Tugas Anda:
**a)** Jawab pertanyaan berikut berdasarkan teks tentang masa komisaris jenderal dan tanam paksa:
(i) Kapan ketiga komisaris jenderal tiba di Batavia?
(ii) Sejak tanggal berapa Van der Capellen diangkat sebagai gubernur jenderal?
(iii) Pada apa van den Bosch memusatkan kebijakan tanam paksa?
**b)** Tentukan apakah setiap pernyataan berikut sesuai dengan teks tentang masa komisaris jenderal dan tanam paksa. Jawab ya atau tidak, lalu kutip kata-kata teks yang menentukannya:
(i) Komisaris jenderal dibentuk atas saran Pangeran Willem VI.
(ii) Perang Diponegoro berlangsung pada tahun 1823–1830.
(iii) Van den Bosch berasal dari golongan liberal Belanda.
**c)** Ambil tanpa perubahan bagian teks tentang masa komisaris jenderal dan tanam paksa yang dibuka dengan kata-kata yang memuat "Di bawah pemerintahan" dan ditutup dengan "menanggung banyak hutang.".

Kutipan Teks:
- - - -

A.
Masa
Komisaris Jenderal
Berdasarkan hasil Konvensi London, kekuasaan
Belanda di Indonesia dipegang oleh komisaris jenderal. Pembentukan komisaris
jenderal dilakukan atas saran Pangeran Willem VI. Komisaris Jenderal terdiri
atas tiga orang, Cornelis Theodorus Elout, Alexander Gerard Phillip Baron van
der Capellen, dan Arnold Ardiaan Buyskes. Tugas pokok komisaris jenderal adalah
membangun daerah koloni untuk memberikan keuntungan bagi negeri Belanda. Dalam
menjalankan pemerintahan di Indonesia, komisaris jenderal berpedoman pada
undang-undang yang disusun oleh pangeran Willem VI, yaitu Regerings Reglement (RR)
Setibanya di Batavia pada 27 April 1816 ketiga
komisaris jenderal melakukan evaluasi kebijakan-kebijakan yang diterapkan pada
masa pemerintahan Raffles. Mereka bersepakat untuk mengarahkan program tanam
bebas dan pengenalan pajak bagi masyarakat di Pulau Jawa. Pelaksanaan kebijakan
tersebut diserahkan kepada Van der Capellen yang diangkat sebagai gubernur
Jenderal di Indonesia sejak 16 Januari 1819. Theodorus Elout dan Ardiaan
Buyskes ditarik ke Belanda.
Di bawah pemerintahan Baron van der Capellen terjadi gejolak social politik di Jawa. Kondisi tersebut terjadi karena perubahan aturan persewaan tanah yang dilakukan oleh van der Capellen pada 1823. Perubahan tersebut menyulut Perang Diponegoro tahun 1825 – 1830. Perang Diponegoro mengakibatkan pemerintah Belanda mengeluarkan biaya besar untuk Perang. Bahkan pemerintah Belanda harus menanggung banyak hutang.
B.
Sistem
Tanam Paksa
Pemerintah Belanda berusaha mencari solusi untuk
mengatasi deficit keuangan yang menimpa negerinya. Kemudian Johanndes van den
Bosch seorang golongan konservatif Belanda mencetuskan ide kebijakan Tanam
Paksa. Menurut van den Bosch, daerah koloni merupakan tempat yang tepat untuk
meraup keuntungan yang dapat digunakan untuk membangun negeri induknya. Dalam
perkembangannya, van den Bosch ditunjuk sebagai gubernur jenderal untuk
menjalankan kebijakan tanam paksa. Gubernur jenderal Johannes van den Bosch
memusatkan kebijakan tanam paksa pada peningkatan produksi tanaman yang laku di
pasar internasional.

- - - -

Data Tersedia:
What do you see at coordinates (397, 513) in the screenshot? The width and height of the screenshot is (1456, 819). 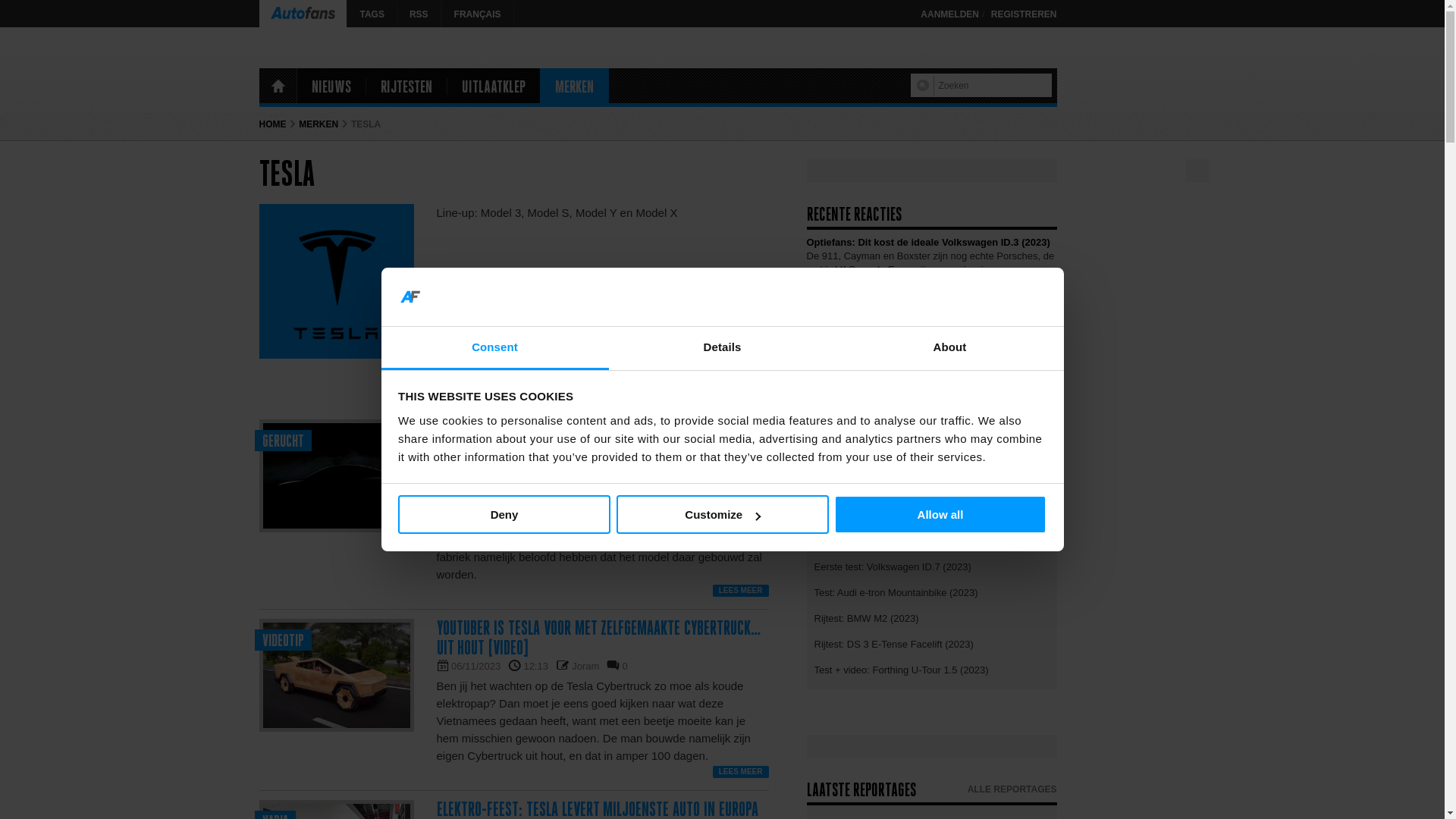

- - - -

Jawaban Berurutan:
**a)**
(i) 27 April 1816
(ii) 16 Januari 1819
(iii) Pada peningkatan produksi tanaman yang laku di pasar internasional

**b)**
(i) Ya: "Pembentukan komisaris jenderal dilakukan atas saran Pangeran Willem VI"
(ii) Tidak: "Perang Diponegoro tahun 1825 – 1830"
(iii) Tidak: "seorang golongan konservatif Belanda"

**c)**
Di bawah pemerintahan Baron van der Capellen terjadi gejolak social politik di Jawa. Kondisi tersebut terjadi karena perubahan aturan persewaan tanah yang dilakukan oleh van der Capellen pada 1823. Perubahan tersebut menyulut Perang Diponegoro tahun 1825 – 1830. Perang Diponegoro mengakibatkan pemerintah Belanda mengeluarkan biaya besar untuk Perang. Bahkan pemerintah Belanda harus menanggung banyak hutang.